In fact, however, the Paris agreement made no specific commitment to continued U.S. military aid, although it did permit each side to replace its then existing military equipment. This could be construed as an implied U.S. obligation to resupply the ARVN, although the agreement was also based on the premise that the righting was to sputter out and stop. Kissinger was on shaky ground, too, in assuming that the U.S. Congress would remain committed to indefinite continuance of military aid whatever the sense of the nation at the time. The accords did not require and did not receive ratification by Congress.
Similar thoughts were expressed last week by President Ford. To support economic aid, Ford revived the much-belabored "domino theory" of falling nations. "If we have one country after another--allies of the United States --losing faith in our word, losing faith in our agreements with them, yes, I think the first one to go could vitally affect the national security of the United States," he insisted. He also warned against a "new isolationism" among Americans. "We are counseled to withdraw from the world and go it alone," he said. "I have heard that song before. I am not going to dance to it."
Doom Prophecies. There were other events to support the alarms of the Ford Administration. Thailand suggested that it might order the U.S. to stop using that nation's airfields for munitions flights to Cambodia and to withdraw all military missions in Thailand within a year. In Western Europe, where U.S. strategic interests are far greater, the government of Portugal turned more leftward, possibly jeopardizing the future of U.S. bases in the Azores and Portugal's commitments to NATO.

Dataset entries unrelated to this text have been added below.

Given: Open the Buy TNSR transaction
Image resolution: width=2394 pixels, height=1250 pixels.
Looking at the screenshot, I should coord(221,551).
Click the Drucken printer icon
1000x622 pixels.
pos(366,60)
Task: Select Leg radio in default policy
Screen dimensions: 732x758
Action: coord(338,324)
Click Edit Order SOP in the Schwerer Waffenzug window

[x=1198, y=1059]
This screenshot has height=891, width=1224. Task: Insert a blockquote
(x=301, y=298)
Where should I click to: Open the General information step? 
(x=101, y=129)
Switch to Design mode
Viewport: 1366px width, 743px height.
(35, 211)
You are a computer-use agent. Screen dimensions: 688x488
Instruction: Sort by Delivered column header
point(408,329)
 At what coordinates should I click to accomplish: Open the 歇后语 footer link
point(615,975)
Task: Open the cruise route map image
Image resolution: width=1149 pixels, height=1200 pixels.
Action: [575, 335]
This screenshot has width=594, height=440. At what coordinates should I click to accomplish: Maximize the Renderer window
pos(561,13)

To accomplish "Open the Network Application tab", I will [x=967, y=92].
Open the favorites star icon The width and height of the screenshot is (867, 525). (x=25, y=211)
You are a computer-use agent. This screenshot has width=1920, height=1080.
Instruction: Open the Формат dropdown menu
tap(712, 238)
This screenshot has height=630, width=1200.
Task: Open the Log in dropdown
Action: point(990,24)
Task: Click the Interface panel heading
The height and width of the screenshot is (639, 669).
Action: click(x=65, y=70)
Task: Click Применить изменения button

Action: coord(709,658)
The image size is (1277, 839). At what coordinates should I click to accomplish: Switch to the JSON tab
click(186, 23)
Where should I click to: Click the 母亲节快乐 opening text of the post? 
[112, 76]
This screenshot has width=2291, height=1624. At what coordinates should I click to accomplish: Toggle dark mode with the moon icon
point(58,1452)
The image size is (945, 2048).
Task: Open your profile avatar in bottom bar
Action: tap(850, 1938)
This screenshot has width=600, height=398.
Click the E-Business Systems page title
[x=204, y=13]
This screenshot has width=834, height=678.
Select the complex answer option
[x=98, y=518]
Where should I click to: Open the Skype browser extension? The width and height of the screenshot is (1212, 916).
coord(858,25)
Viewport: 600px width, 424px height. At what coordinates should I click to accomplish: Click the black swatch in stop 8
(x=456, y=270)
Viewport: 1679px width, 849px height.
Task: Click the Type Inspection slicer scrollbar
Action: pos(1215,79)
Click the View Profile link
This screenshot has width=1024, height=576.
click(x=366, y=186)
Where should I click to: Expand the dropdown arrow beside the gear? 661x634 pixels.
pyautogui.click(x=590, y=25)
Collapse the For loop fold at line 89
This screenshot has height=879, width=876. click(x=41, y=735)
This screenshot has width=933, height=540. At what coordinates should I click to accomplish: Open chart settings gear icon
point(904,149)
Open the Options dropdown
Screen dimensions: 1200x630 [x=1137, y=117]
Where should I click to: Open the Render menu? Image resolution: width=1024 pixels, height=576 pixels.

The view that all such events are linked has long been held by Kissinger. Yet the idea seems both faulty and dangerous when applied so obsessively to such peripheral situations as South Viet Nam and Cambodia. As U.S. policymakers argue for last-ditch aid to Cambodia, for instance, warning of worldwide repercussions if the demands are denied, they run the risk of creating selffulfilling prophecies of doom. Certainly Americans are disillusioned with their Viet Nam experience, and rightly so. They are less ready to support U.S. military aid or intervention elsewhere. But that does not mean that even the collapse of South Viet Nam would turn Americans so sour on foreign affairs that they would desert their commitments in more vital areas: Europe, the Middle East, Japan and some other parts of Asia. There will be no such desertion, unless the Ford-Kissinger rhetoric convinces the public that each global trouble spot is equally significant, or equally insignificant, to the U.S.
Tragic Effort. The hard fact is that the government of Cambodia's Lon Nol is tenuous at best and probably ultimately untenable. South Viet Nam has far stronger moral claims on U.S. support, and, until this week at least, seemed to have far greater strength to resist. But in Viet Nam too, U.S. military aid cannot go on indefinitely. President Ford's suggestion of three more years and $5.5 billion is undoubtedly too much for Congress. On the other hand, the proposal to cut off military aid by June 30 would end the help too abruptly. Dates and amounts are arguable.
Is the rest of the world really losing confidence in America because of events in Indochina? The evidence so far suggests otherwise. Most of the world some time ago absorbed the long-overdue U.S. decision to cut its losses in Southeast Asia, after an enormous and tragic effort. Many of America's friends indeed were relieved, and still are, hoping that the U.S. will henceforth be freer to concentrate on other areas and problems. Confidence in America ultimately depends not on the aftermath of Viet Nam but on how firmly and wisely the U.S. acts elsewhere.